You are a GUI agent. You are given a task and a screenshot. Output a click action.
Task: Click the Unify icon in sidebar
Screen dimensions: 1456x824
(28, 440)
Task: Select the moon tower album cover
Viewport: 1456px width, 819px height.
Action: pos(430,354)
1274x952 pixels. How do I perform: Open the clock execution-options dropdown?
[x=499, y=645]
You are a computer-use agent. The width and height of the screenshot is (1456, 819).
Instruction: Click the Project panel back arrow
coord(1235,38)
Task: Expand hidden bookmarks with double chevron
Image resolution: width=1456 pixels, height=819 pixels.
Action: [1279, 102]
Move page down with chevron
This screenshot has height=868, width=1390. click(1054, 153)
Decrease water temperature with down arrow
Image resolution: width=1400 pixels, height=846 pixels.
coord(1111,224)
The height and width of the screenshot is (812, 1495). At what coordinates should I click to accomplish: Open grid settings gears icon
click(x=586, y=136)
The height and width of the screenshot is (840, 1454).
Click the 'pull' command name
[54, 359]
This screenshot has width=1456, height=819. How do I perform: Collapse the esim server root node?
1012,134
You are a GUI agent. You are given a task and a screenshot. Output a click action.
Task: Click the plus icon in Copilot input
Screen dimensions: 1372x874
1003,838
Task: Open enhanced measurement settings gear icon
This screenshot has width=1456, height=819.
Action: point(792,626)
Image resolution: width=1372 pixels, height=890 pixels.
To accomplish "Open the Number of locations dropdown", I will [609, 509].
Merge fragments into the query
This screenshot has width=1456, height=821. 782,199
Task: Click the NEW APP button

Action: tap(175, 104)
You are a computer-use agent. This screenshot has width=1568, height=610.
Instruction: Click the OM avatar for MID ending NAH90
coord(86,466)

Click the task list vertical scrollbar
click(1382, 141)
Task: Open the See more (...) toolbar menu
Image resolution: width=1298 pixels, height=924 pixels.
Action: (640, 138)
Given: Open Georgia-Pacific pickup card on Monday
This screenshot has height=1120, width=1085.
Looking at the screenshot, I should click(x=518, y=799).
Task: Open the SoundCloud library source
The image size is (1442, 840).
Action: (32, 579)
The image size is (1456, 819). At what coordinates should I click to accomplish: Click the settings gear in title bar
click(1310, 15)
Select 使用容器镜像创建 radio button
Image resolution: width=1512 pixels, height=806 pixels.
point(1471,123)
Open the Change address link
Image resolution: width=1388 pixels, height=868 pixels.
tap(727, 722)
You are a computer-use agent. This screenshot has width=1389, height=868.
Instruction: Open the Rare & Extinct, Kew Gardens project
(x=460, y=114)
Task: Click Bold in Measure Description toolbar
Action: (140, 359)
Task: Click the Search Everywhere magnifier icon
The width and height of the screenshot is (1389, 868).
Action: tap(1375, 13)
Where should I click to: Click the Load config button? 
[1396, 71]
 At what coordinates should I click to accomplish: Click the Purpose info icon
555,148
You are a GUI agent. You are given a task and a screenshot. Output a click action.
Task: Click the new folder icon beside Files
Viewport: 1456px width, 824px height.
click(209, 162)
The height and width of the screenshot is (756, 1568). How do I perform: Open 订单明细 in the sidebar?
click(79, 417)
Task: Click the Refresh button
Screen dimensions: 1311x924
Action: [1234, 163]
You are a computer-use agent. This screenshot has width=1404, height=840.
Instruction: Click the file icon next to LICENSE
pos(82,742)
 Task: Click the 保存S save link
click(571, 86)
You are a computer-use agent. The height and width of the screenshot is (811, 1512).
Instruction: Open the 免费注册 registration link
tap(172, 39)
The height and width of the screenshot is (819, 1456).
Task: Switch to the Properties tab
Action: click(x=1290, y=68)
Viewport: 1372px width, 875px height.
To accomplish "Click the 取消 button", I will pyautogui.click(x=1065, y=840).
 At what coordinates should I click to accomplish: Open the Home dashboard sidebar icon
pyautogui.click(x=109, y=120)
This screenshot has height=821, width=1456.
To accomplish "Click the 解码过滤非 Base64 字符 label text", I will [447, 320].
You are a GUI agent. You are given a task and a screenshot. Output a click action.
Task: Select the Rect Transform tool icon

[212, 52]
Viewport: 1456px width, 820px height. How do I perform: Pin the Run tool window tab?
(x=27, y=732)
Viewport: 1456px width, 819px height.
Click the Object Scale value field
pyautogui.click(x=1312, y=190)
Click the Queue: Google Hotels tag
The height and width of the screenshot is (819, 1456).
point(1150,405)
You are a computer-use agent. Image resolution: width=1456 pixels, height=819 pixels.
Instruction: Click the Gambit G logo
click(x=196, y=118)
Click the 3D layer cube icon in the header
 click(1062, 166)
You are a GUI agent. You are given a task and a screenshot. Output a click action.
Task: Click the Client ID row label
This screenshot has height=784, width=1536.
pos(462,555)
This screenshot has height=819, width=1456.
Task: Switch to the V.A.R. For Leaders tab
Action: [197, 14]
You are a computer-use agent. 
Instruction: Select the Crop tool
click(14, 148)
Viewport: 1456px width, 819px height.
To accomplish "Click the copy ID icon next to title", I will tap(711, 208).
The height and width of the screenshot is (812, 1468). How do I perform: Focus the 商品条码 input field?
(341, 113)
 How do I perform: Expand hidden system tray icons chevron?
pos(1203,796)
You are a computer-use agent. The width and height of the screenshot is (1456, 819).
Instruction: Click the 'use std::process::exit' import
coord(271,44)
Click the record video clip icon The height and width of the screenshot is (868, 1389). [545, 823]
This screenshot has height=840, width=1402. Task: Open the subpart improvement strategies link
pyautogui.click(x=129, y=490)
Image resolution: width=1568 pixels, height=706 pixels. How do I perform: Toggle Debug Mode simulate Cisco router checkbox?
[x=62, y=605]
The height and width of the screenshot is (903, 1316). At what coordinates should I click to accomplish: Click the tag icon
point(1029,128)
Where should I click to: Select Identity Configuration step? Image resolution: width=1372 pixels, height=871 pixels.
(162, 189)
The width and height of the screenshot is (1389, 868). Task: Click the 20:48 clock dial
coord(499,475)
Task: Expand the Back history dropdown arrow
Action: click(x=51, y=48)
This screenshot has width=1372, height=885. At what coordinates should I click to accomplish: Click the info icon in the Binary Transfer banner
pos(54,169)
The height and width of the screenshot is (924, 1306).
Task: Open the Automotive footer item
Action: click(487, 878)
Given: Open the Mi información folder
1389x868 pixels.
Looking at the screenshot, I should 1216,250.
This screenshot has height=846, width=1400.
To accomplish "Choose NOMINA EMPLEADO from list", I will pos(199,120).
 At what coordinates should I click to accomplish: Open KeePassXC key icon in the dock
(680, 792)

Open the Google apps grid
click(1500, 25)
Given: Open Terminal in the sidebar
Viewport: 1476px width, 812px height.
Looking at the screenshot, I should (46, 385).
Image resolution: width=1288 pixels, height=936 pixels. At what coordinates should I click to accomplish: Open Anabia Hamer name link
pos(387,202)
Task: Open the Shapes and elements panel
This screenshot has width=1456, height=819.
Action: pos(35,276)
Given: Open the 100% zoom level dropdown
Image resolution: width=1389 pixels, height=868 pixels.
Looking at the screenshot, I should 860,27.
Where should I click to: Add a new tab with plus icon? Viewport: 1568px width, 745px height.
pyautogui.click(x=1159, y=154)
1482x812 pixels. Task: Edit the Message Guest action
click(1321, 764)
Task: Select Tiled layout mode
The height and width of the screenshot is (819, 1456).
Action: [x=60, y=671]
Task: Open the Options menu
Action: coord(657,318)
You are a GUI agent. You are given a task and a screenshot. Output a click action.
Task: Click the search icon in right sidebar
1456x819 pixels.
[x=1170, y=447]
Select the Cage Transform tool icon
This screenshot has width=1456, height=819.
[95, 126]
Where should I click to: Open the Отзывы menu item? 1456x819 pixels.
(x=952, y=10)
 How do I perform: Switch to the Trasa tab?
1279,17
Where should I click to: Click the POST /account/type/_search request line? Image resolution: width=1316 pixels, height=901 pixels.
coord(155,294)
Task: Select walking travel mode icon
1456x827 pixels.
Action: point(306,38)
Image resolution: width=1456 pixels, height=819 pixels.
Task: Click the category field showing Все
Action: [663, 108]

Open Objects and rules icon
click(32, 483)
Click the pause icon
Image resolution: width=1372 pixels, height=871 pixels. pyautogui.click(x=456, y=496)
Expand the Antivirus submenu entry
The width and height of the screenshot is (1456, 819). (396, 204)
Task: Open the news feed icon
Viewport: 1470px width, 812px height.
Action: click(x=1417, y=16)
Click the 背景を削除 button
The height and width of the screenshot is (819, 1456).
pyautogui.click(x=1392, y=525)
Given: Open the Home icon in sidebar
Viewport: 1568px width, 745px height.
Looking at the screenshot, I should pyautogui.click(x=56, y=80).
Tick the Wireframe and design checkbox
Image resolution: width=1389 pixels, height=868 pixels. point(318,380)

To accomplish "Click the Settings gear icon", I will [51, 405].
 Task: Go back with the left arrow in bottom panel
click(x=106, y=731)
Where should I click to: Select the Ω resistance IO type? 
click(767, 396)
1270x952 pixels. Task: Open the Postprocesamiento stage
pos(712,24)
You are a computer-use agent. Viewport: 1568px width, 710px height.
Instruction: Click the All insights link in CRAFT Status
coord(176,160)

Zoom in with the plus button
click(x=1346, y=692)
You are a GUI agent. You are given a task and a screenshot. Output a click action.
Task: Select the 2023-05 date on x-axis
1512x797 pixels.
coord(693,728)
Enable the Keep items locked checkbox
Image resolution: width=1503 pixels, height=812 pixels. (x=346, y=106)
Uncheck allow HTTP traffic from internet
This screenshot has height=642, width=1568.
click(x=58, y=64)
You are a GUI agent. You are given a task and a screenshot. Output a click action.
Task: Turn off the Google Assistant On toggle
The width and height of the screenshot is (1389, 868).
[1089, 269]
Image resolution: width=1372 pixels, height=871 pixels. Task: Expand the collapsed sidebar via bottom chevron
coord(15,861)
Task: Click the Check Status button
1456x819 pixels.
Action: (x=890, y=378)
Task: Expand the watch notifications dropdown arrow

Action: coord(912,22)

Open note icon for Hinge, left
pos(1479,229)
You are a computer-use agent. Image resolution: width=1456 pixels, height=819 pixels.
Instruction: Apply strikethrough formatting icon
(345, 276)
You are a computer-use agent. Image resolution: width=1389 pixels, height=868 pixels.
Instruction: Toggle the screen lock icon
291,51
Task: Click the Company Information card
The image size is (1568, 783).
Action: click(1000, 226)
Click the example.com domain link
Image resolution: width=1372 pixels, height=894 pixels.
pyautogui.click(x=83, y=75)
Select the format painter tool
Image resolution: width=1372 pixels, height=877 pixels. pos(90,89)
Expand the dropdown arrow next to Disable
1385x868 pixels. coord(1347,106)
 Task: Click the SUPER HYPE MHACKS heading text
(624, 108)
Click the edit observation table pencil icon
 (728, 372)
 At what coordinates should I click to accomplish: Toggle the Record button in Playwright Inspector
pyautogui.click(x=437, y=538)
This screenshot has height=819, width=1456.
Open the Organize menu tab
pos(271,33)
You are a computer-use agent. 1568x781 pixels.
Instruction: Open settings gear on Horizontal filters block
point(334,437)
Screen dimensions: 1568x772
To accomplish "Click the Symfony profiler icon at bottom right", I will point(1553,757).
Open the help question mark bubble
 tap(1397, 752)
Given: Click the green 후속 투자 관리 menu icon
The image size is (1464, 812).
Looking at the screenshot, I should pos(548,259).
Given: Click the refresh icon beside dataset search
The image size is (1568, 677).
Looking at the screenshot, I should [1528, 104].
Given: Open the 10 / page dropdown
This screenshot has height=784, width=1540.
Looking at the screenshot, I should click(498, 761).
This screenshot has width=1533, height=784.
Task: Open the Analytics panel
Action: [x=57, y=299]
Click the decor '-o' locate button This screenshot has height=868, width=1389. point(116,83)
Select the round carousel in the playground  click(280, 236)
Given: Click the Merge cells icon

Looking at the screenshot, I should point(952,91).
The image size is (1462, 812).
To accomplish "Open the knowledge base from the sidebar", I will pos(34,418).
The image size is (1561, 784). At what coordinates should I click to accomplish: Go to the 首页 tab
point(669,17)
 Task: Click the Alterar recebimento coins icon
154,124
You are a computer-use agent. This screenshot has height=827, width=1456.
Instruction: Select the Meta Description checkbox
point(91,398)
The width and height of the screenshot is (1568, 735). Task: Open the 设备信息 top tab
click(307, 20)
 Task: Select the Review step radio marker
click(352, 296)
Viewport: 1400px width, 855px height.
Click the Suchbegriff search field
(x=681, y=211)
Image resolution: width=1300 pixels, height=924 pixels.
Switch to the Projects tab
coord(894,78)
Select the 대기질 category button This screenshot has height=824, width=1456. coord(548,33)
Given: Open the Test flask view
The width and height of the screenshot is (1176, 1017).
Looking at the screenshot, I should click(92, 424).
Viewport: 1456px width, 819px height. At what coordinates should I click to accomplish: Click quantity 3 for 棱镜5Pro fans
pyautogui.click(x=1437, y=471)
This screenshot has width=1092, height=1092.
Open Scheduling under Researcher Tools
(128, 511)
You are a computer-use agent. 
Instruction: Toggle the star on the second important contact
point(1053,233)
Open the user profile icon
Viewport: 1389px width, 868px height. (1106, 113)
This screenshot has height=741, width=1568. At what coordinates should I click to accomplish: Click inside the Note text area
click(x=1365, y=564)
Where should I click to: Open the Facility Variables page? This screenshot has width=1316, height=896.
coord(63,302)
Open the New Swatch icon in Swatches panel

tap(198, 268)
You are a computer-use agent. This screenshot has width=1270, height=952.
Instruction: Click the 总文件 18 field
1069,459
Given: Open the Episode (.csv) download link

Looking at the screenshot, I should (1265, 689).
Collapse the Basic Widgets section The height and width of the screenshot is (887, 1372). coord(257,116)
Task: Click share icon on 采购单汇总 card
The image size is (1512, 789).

_ _ _ _ _ _ _

- **Your assignment**
Lines wanted from the listing above: the line with "Click the Object Scale value field" up to and including the line with "Task: Click the Client ID row label". Please write them out exactly, adding nothing else.

- **Result**
Click the Object Scale value field
pyautogui.click(x=1312, y=190)
Click the Queue: Google Hotels tag
The height and width of the screenshot is (819, 1456).
point(1150,405)
You are a computer-use agent. Image resolution: width=1456 pixels, height=819 pixels.
Instruction: Click the Gambit G logo
click(x=196, y=118)
Click the 3D layer cube icon in the header
 click(1062, 166)
You are a GUI agent. You are given a task and a screenshot. Output a click action.
Task: Click the Client ID row label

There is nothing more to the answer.